Sometimes this can feel like something’s missing from the relationship, like the love has gone out of it, or “the spark.” The spark is really just an up-and-down ride where you and your partner wonder if this is going to last, then you’re reassured that it will, and then you find yourself wondering again all over.

Sweating the small stuff

Uncommitted couples

In an uncommitted relationship, you’re more likely to pay attention to your appearance, your manners, your attitude, and your attentiveness. You’re less likely to:

  • fart
  • belch
  • cram food down your throat
  • wear yesterday’s underwear
  • use swear words

…and so forth.

You’re more likely to make quality time for your partner, take pride in your appearance, mind your personal hygiene, and less likely to complain about inane things. Whether you realize it or not, you’re making yourself attractive in comparison to anyone else your partner might notice. After all, since you probably said something cheesy like “you can look at the menu, just don’t eat,” you certainly want to make sure you’re still a tasty treat.

Committed couples

Committed couples become comfortable around one another. A girl farts and can laugh about it. A guy belches, grins, and says “that’s a good food ‘thank you’ in China!” A girl stops taking care of her hair, and her guy notices a spare tire forming around his waste and just shrugs it off.

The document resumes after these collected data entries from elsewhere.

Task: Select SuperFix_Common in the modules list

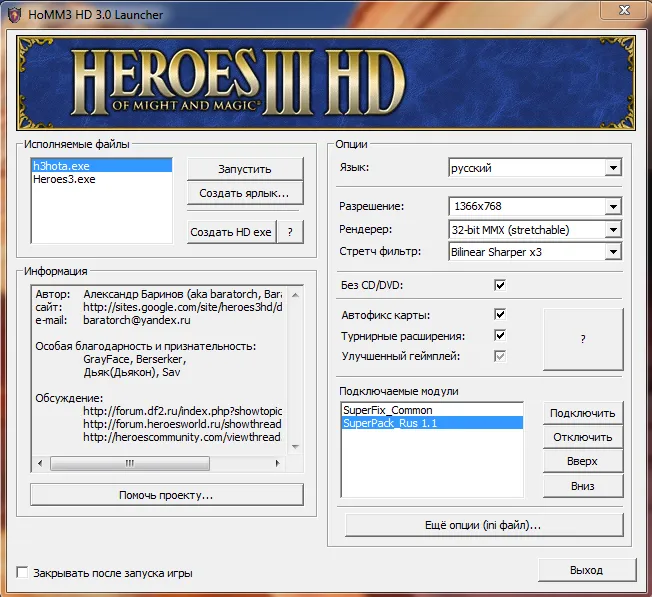Action: point(387,410)
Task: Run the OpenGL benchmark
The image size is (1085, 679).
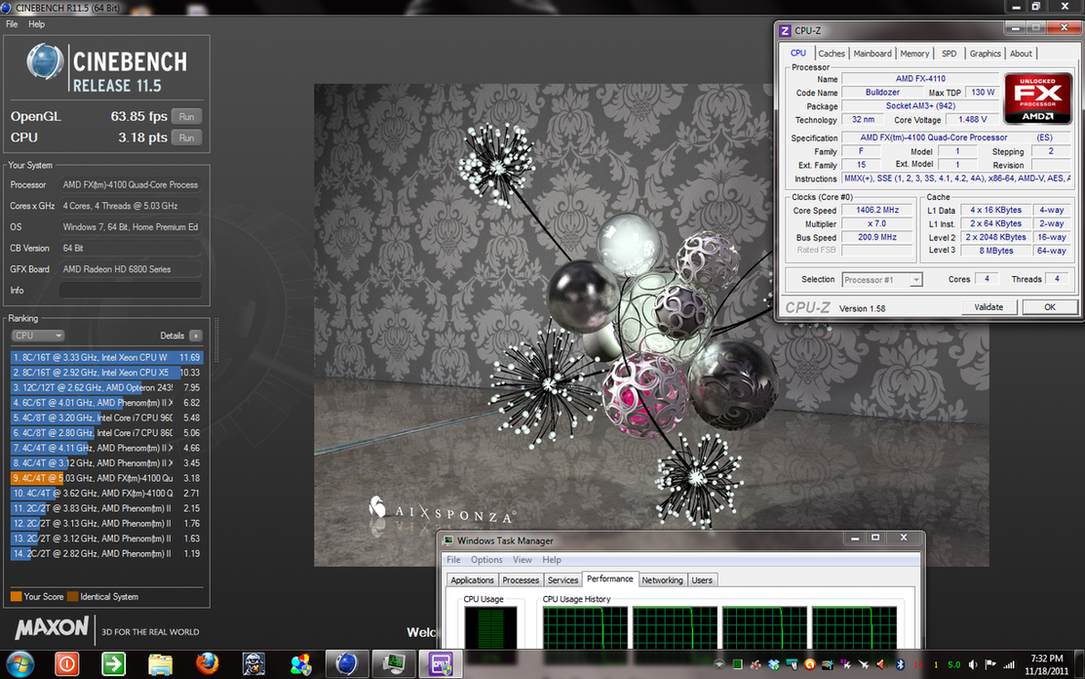Action: [186, 116]
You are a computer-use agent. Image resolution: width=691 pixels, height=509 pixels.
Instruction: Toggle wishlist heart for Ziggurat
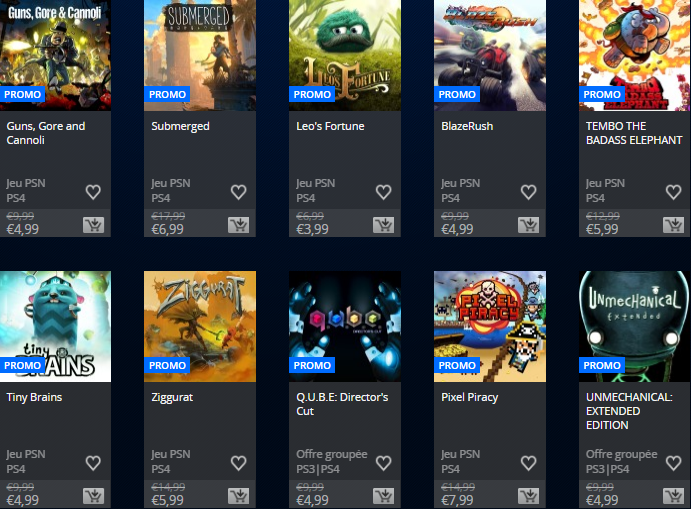coord(238,463)
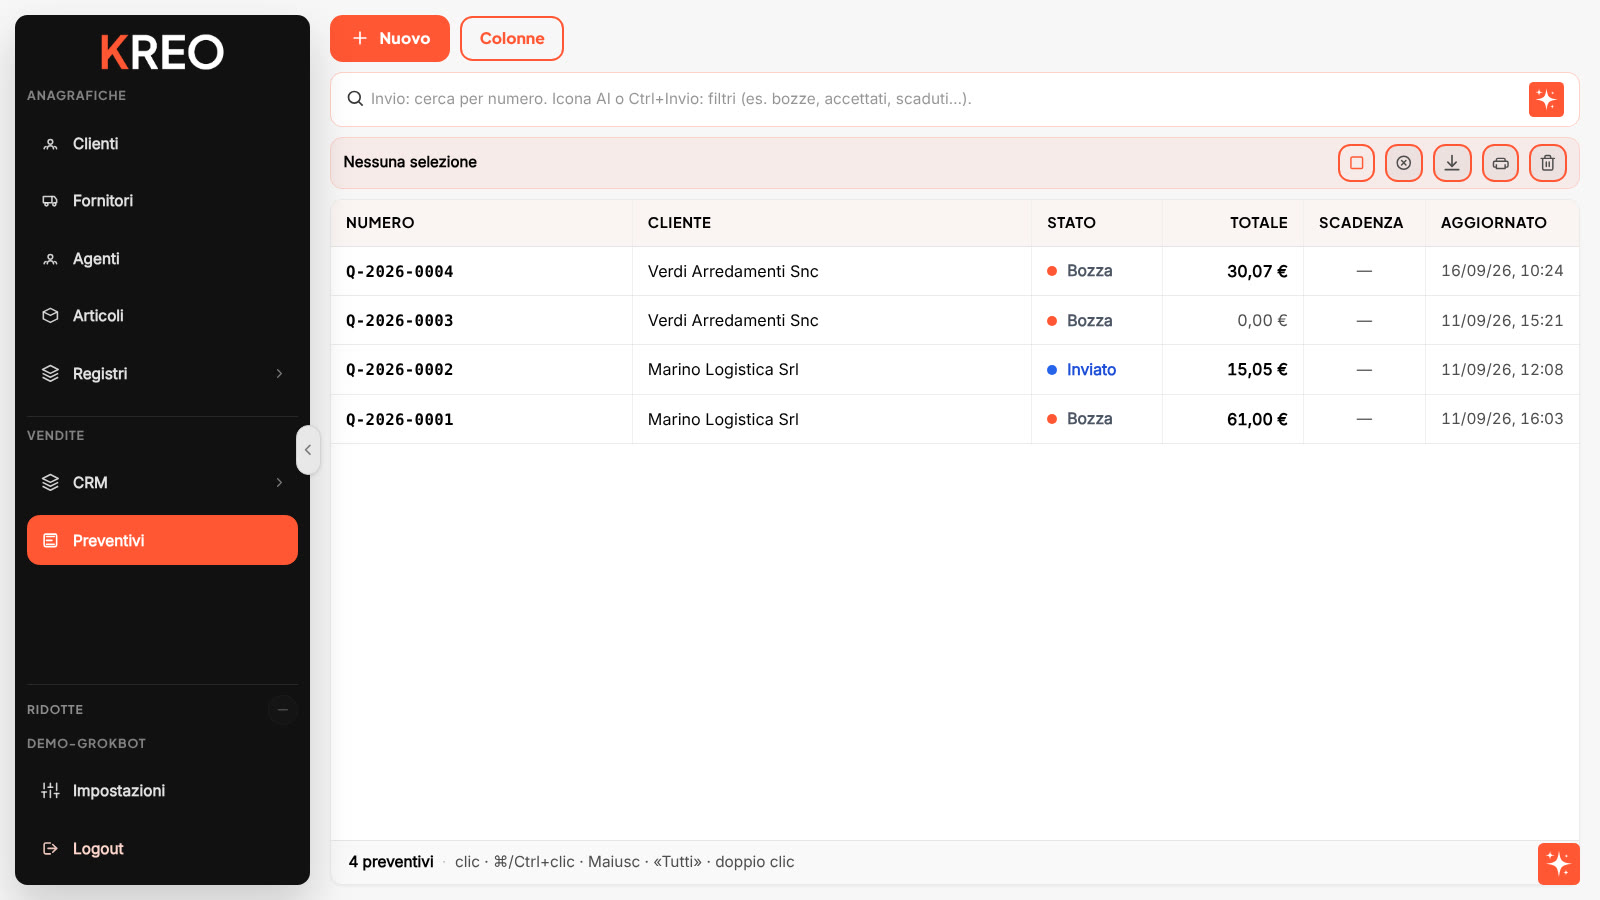Click the Nuovo button
This screenshot has height=900, width=1600.
point(390,39)
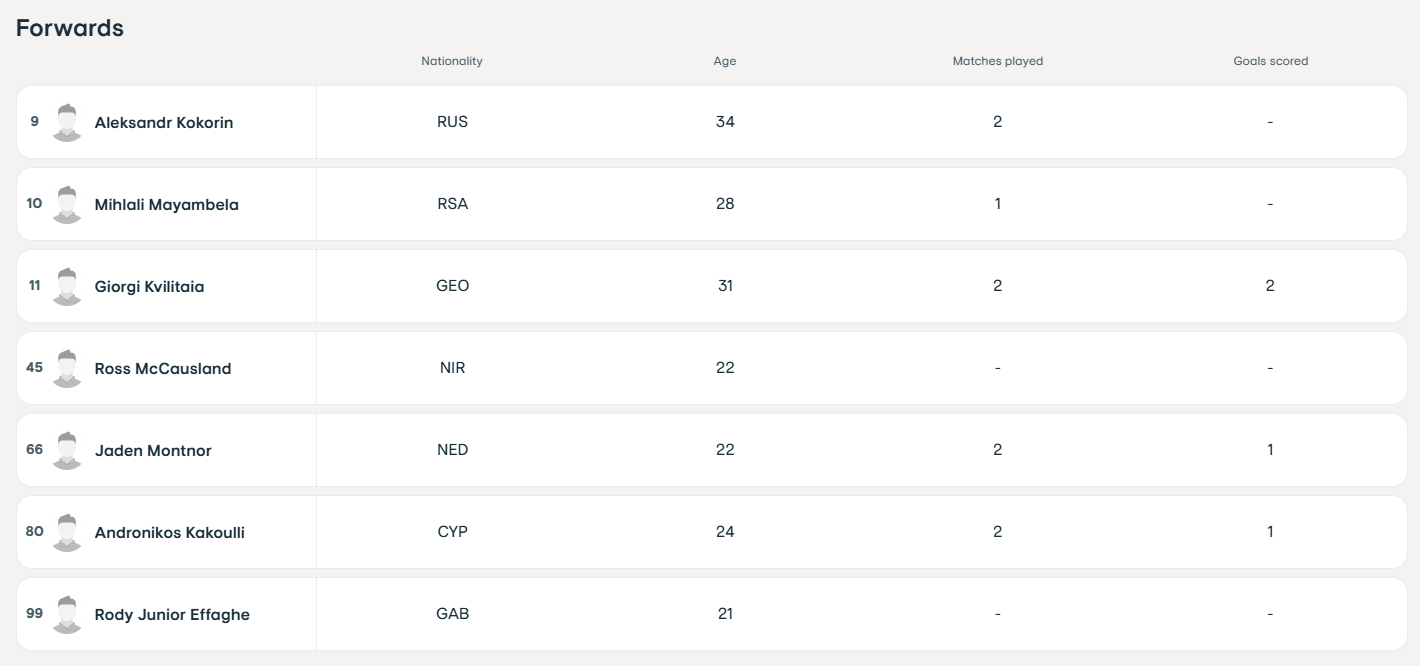Click Mihlali Mayambela's player avatar
Screen dimensions: 1420x666
coord(67,204)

While it’s wonderful to feel uninhibited around your partner, there’s such a thing as too much comfort. When you first met your partner, would you have felt proud, comfortable, confident, and attractive if you looked and acted the way you do around them now? The next time your partner is “looking at the menu” and eyes something scrumptious, do you think you’re still the most delicious lover in their mind?

Sweating the big stuff

Uncommitted couples

When you’re just dating, steady or not, you may not share your life’s larger burdens with your partners. Or, if you do share, you might mention it, but not make a big deal of it. Your partner may have told you about some problems with their boss or some issue with a family member, but when you’re together, it’s not something always hanging over your head.

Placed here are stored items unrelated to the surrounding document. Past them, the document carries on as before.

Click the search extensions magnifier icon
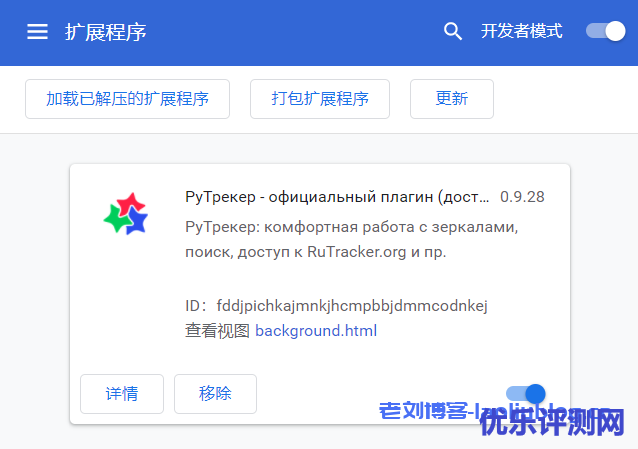Image resolution: width=638 pixels, height=449 pixels. (x=453, y=32)
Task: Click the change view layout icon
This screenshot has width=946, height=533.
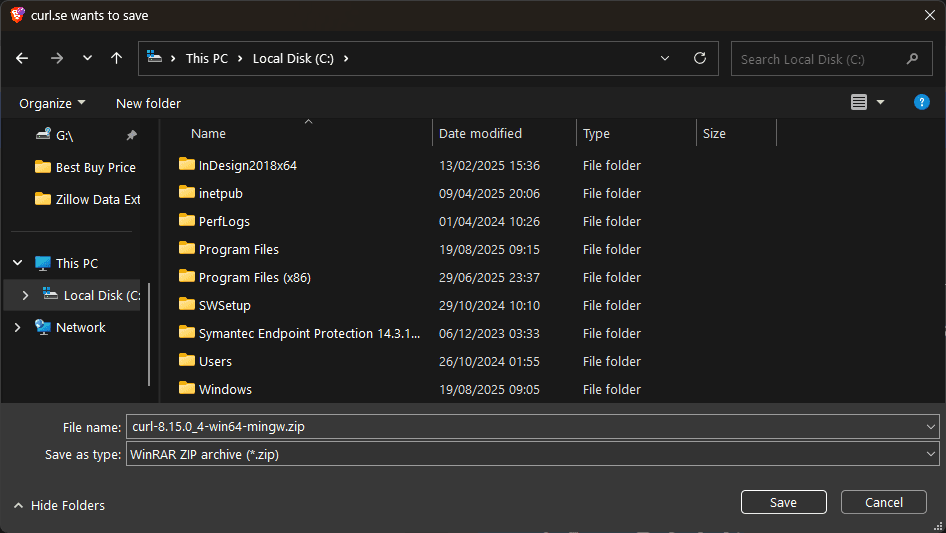Action: 858,102
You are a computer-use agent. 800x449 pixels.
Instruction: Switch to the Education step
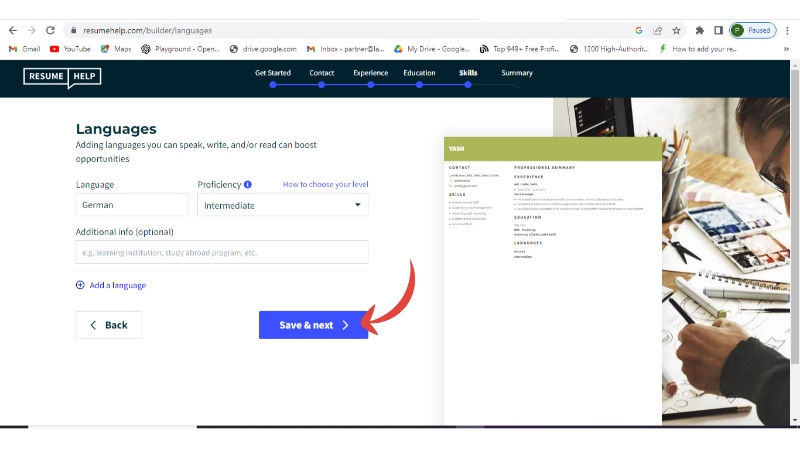click(x=419, y=73)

The two of you get together, laugh, kiss, have sex, eat, walk and dance, usually able to put your personal problems on the back burner for a time. You’re not really invested enough in your partner to get stressed out over the fight he had with his mother, or the probationary period she’s been put on at work. And really, he doesn’t want to talk about it that much, she doesn’t want to be reminded about it when she’s around you. Those problems are not a part of your relationship–they in no way define the time and feelings you share.

What a fantastic way to spend time with someone, untroubled until you’re alone at home again and faced with some of your more unpleasant realities.

Committed couples

When you’re in a committed relationship, it’s expected that you’ll share all your problems and invest yourself in your partner’s problems. It then becomes too easy for the problems to define the relationship. Instead of coming home to a loving partner who has missed you all day and is ready to throw down and have sex, you come home to a partner who has a new bevy of problems they want to share with you. You probably have a list of such problems you built up over the day, too.

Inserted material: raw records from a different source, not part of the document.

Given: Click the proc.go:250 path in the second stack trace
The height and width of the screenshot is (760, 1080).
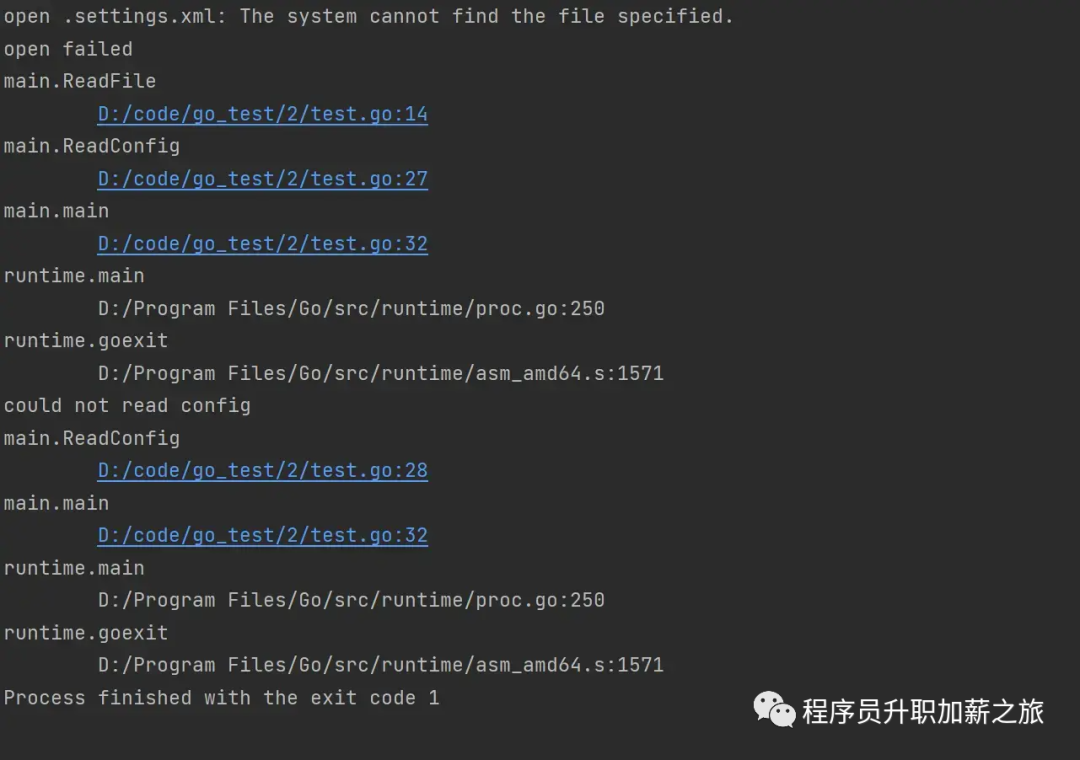Looking at the screenshot, I should [351, 600].
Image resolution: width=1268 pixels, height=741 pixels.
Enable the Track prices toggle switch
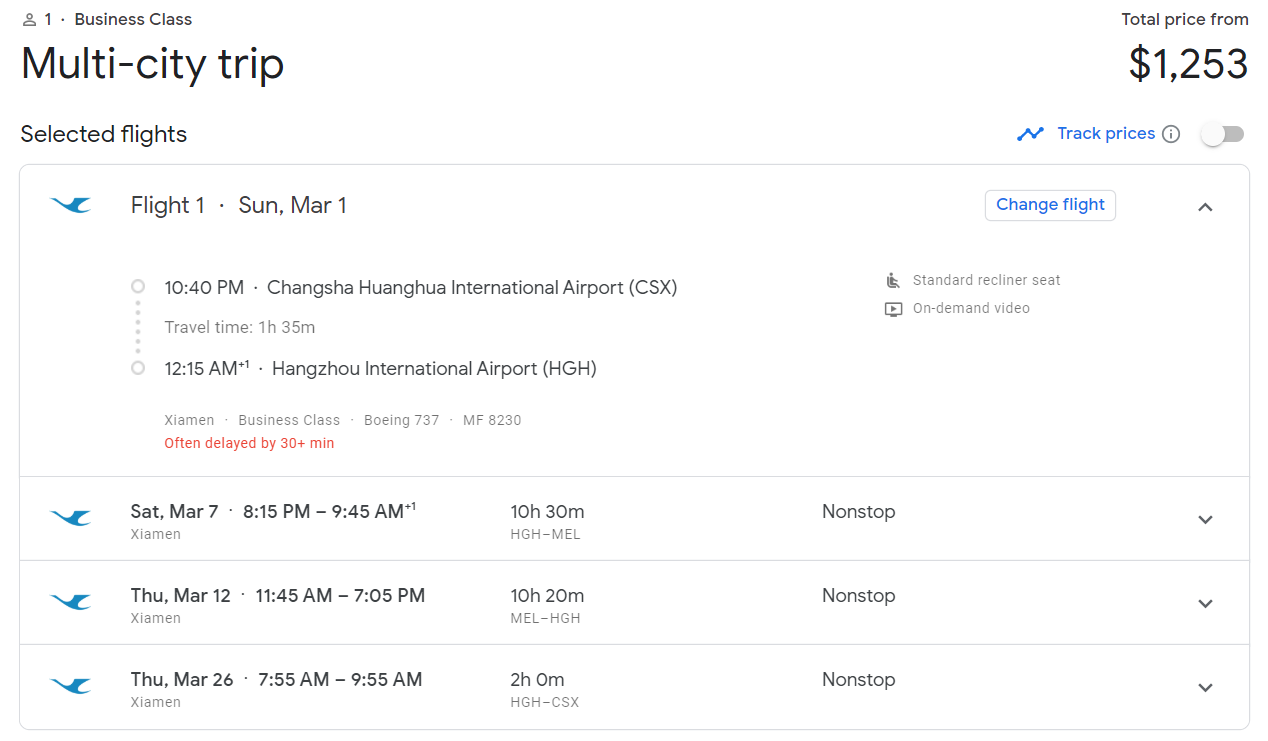point(1222,134)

By the time you get through your new lists of life hassles, do you really think there’s any energy left for the two of you?

The point of it all

I started writing this post several months ago, and I’m trying to just finish it and get it out there now. I’m pretty sure the point of it was that committed relationships often lead to complacency and lack of consideration. It seems the best situation is a committed relationship where you can be guaranteed the benefit of the doubt, but where you still can be expected to put the best of yourself into the relationship.